■ **The task**: Return the entries unchanged, beginning with the line that contains "You are a computer-use agent. Screen dimensions: 2156x1733" and continuing through the line that contains "click(758, 167)", with both of those lines included.

■ **Records shown**:

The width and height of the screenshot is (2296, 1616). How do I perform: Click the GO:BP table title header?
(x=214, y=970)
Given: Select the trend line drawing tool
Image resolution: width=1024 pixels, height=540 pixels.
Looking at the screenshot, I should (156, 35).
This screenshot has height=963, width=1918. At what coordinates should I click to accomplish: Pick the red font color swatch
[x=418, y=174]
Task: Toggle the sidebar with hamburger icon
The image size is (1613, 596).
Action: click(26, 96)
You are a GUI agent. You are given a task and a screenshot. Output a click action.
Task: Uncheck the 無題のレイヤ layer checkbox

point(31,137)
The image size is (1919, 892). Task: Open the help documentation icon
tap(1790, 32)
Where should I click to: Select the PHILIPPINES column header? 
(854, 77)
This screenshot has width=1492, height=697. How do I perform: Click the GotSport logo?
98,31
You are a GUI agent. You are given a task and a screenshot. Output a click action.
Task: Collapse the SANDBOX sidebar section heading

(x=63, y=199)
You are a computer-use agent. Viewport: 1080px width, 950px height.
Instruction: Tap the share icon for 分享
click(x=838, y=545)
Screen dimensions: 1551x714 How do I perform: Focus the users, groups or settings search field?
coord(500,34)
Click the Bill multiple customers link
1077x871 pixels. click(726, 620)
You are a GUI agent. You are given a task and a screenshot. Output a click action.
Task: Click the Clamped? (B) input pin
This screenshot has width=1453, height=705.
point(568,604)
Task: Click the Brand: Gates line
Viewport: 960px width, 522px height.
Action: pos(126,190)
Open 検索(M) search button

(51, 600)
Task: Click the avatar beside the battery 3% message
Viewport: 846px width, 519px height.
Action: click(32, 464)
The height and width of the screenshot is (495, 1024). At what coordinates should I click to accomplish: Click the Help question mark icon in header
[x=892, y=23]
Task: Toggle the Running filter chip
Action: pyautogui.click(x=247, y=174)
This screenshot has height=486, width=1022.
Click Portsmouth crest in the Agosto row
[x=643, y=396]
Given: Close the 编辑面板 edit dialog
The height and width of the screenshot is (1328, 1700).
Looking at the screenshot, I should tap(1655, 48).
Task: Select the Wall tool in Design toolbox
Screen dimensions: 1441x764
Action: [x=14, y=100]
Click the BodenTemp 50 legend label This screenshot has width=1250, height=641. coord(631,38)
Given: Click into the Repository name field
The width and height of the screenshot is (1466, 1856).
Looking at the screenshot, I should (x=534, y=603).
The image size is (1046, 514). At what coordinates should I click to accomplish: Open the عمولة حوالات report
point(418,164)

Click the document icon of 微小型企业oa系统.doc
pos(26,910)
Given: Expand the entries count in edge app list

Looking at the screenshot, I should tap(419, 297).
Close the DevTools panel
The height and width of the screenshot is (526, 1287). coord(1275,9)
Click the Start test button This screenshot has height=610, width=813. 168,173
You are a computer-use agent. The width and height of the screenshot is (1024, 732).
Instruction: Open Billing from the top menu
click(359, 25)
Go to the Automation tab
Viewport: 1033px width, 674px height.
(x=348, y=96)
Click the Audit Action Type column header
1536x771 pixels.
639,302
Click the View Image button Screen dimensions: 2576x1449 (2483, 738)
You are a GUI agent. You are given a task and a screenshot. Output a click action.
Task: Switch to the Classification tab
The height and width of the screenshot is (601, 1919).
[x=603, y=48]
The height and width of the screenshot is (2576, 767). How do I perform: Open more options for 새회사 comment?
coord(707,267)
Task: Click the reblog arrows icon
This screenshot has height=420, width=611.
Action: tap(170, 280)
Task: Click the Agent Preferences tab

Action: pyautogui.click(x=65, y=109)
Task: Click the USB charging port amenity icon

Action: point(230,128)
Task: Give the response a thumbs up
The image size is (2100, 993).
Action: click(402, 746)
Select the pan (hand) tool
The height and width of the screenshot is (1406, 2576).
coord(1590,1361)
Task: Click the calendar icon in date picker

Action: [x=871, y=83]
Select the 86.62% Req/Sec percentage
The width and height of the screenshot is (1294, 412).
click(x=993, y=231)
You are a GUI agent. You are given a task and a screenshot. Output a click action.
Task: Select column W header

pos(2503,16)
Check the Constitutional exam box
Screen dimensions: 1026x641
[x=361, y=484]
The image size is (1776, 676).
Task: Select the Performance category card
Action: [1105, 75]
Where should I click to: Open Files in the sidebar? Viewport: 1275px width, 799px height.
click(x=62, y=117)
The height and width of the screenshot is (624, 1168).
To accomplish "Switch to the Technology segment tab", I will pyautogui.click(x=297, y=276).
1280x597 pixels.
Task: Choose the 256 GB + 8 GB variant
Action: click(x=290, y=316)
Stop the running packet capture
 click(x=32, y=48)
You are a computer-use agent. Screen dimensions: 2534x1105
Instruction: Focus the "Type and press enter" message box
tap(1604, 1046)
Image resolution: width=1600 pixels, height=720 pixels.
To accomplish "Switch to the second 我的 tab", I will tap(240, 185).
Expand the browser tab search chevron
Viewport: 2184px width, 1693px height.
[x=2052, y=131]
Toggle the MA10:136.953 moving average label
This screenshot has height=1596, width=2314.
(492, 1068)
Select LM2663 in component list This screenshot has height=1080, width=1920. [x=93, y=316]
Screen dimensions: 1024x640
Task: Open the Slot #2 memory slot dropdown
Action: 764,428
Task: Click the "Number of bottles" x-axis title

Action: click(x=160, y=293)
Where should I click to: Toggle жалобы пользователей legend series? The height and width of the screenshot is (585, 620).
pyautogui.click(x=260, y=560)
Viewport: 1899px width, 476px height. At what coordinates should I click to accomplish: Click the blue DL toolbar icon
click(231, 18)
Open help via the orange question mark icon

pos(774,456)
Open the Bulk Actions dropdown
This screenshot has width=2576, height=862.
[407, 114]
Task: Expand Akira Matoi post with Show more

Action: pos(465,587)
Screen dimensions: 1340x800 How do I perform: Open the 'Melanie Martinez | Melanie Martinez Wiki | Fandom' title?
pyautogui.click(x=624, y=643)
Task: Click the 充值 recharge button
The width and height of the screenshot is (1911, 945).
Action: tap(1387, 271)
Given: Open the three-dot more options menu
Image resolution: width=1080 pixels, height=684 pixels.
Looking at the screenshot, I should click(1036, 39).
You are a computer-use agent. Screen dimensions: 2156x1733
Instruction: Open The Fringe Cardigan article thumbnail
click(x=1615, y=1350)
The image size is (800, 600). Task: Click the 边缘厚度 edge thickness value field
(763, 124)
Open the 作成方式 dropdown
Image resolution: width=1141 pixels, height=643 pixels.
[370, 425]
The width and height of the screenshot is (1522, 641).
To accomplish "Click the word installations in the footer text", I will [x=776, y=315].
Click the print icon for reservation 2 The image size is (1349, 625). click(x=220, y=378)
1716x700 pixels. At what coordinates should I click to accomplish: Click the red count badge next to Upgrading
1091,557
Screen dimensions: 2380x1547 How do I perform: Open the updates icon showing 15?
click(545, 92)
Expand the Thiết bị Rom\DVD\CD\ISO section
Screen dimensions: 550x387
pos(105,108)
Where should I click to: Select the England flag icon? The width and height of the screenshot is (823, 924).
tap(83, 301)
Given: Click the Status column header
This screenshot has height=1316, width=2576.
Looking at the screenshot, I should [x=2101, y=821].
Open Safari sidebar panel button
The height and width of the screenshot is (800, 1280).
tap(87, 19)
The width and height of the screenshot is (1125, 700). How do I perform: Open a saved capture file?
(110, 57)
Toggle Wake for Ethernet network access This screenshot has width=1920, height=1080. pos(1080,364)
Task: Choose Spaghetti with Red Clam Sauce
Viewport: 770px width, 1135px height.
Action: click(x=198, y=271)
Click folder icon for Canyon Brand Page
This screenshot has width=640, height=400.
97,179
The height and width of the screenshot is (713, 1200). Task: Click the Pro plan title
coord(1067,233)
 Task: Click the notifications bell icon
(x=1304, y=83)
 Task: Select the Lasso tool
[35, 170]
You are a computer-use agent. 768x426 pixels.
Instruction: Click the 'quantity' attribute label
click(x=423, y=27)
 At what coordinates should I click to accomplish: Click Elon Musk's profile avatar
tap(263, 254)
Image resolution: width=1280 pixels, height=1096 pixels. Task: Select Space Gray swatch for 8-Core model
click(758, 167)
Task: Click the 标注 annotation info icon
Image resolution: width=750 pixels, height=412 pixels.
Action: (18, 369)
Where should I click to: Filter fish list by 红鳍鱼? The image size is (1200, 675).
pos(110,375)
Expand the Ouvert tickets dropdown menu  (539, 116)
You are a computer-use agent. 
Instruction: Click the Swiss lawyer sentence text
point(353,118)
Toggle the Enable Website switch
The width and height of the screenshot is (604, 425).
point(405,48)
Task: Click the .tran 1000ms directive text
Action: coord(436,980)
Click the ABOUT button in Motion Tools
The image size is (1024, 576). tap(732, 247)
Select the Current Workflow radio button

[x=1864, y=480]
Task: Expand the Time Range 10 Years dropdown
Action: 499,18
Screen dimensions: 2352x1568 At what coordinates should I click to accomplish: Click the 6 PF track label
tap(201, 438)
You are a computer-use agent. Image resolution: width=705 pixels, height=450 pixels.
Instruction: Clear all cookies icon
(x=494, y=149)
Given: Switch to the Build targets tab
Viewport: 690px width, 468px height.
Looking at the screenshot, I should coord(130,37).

■ **Answer to this problem**:
You are a computer-use agent. Screen dimensions: 2156x1733
Instruction: Open The Fringe Cardigan article thumbnail
click(x=1615, y=1350)
The image size is (800, 600). Task: Click the 边缘厚度 edge thickness value field
(763, 124)
Open the 作成方式 dropdown
Image resolution: width=1141 pixels, height=643 pixels.
[370, 425]
The width and height of the screenshot is (1522, 641).
To accomplish "Click the word installations in the footer text", I will [x=776, y=315].
Click the print icon for reservation 2 The image size is (1349, 625). click(x=220, y=378)
1716x700 pixels. At what coordinates should I click to accomplish: Click the red count badge next to Upgrading
1091,557
Screen dimensions: 2380x1547 How do I perform: Open the updates icon showing 15?
click(545, 92)
Expand the Thiết bị Rom\DVD\CD\ISO section
Screen dimensions: 550x387
pos(105,108)
Where should I click to: Select the England flag icon? The width and height of the screenshot is (823, 924).
tap(83, 301)
Given: Click the Status column header
This screenshot has height=1316, width=2576.
Looking at the screenshot, I should [x=2101, y=821].
Open Safari sidebar panel button
The height and width of the screenshot is (800, 1280).
tap(87, 19)
The width and height of the screenshot is (1125, 700). How do I perform: Open a saved capture file?
(110, 57)
Toggle Wake for Ethernet network access This screenshot has width=1920, height=1080. pos(1080,364)
Task: Choose Spaghetti with Red Clam Sauce
Viewport: 770px width, 1135px height.
Action: click(x=198, y=271)
Click folder icon for Canyon Brand Page
This screenshot has width=640, height=400.
97,179
The height and width of the screenshot is (713, 1200). Task: Click the Pro plan title
coord(1067,233)
 Task: Click the notifications bell icon
(x=1304, y=83)
 Task: Select the Lasso tool
[35, 170]
You are a computer-use agent. 768x426 pixels.
Instruction: Click the 'quantity' attribute label
click(x=423, y=27)
 At what coordinates should I click to accomplish: Click Elon Musk's profile avatar
tap(263, 254)
Image resolution: width=1280 pixels, height=1096 pixels. Task: Select Space Gray swatch for 8-Core model
click(758, 167)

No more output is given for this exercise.